Conforme lembra Euclides Benedito de Oliveira [16]:
"a CGJSP baixou o Provimento nº 10/96, alterando as Normas de Serviço para constar que o requerimento, formulado em conjunto pelos conviventes, sujeita-se aos procedimentos normais de habilitação perante o Cartório do Registro Civil, ultimando-se com a conversão da união estável em casamento, independentemente de qualquer solenidade de celebração, e vedada menção de data do início da convivência".
No nosso sentir, porém, não havia motivo para se vedar a menção à data de início da convivência, eis que continuaria valendo como união estável, com consequente sujeição à divisão dos bens havidos em comum pelo casal, durante esse período.
4.A CONVERSÃO DA UNIÃO ESTÁVEL EM CASAMENTO NO CÓDIGO CIVIL DE 2002
Inovou o Código Civil de 2002 ao inserir a união estável no livro da Família (Livro IV – Do direito de família; Título III – Da união estável).

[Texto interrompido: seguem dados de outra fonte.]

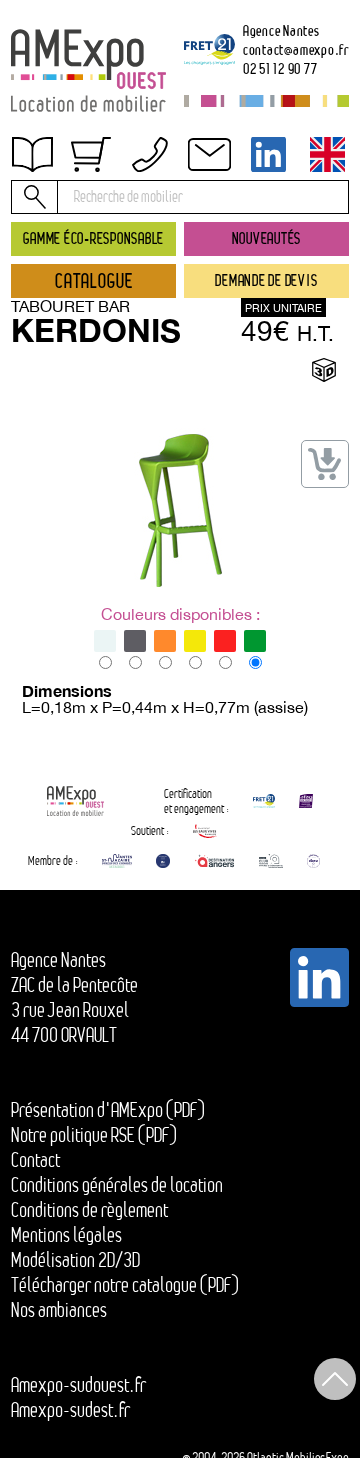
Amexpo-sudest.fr (70, 1410)
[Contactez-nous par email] (209, 154)
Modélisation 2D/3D (75, 1260)
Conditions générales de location (117, 1185)
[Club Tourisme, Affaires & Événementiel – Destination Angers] (271, 861)
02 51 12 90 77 (280, 68)
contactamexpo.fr (296, 49)
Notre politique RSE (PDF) (94, 1135)
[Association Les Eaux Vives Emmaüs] (205, 831)
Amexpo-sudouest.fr (78, 1385)
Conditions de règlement (108, 219)
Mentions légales (66, 1235)
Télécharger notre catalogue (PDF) (125, 1285)
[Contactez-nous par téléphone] (150, 154)
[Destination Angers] (214, 861)
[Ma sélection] (91, 154)
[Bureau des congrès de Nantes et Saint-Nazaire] (117, 861)
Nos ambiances (59, 1310)
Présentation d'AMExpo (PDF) (108, 1110)
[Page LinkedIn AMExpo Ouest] (269, 154)
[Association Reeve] (313, 861)
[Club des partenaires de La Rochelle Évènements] (163, 861)
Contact (53, 261)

A previsão da possibilidade de conversão da união estável em casamento vem inserida no artigo 1.726 do Código Civil, que dispõe:
"A união estável poderá converter-se em casamento, mediante pedido dos companheiros ao juiz e assento no Registro Civil".
No entanto, deixou o dispositivo acima de cumprir o comando do artigo 226, § 3º, da Constituição Federal, eis que não estabeleceu qualquer facilidade para o procedimento, nem mesmo esclarecendo a forma pela qual a conversão se operaria.
Fez referência "ao Juiz", mas não esclareceu se esse juiz seria o Juiz de Direito, o Juiz de Casamentos ou, ainda, o Juiz de Direito Corregedor do Cartório de Registro Civil [17]. Tampouco informou se o procedimento do pedido de conversão da união estável em casamento seria administrativo ou judicial.
É nosso entendimento, entretanto, que o artigo 1.726 do Código Civil não cogitou da atuação do Juiz de Casamentos (ou Juiz de Paz), porquanto o ato de conversão da união estável prescinde de celebração solene.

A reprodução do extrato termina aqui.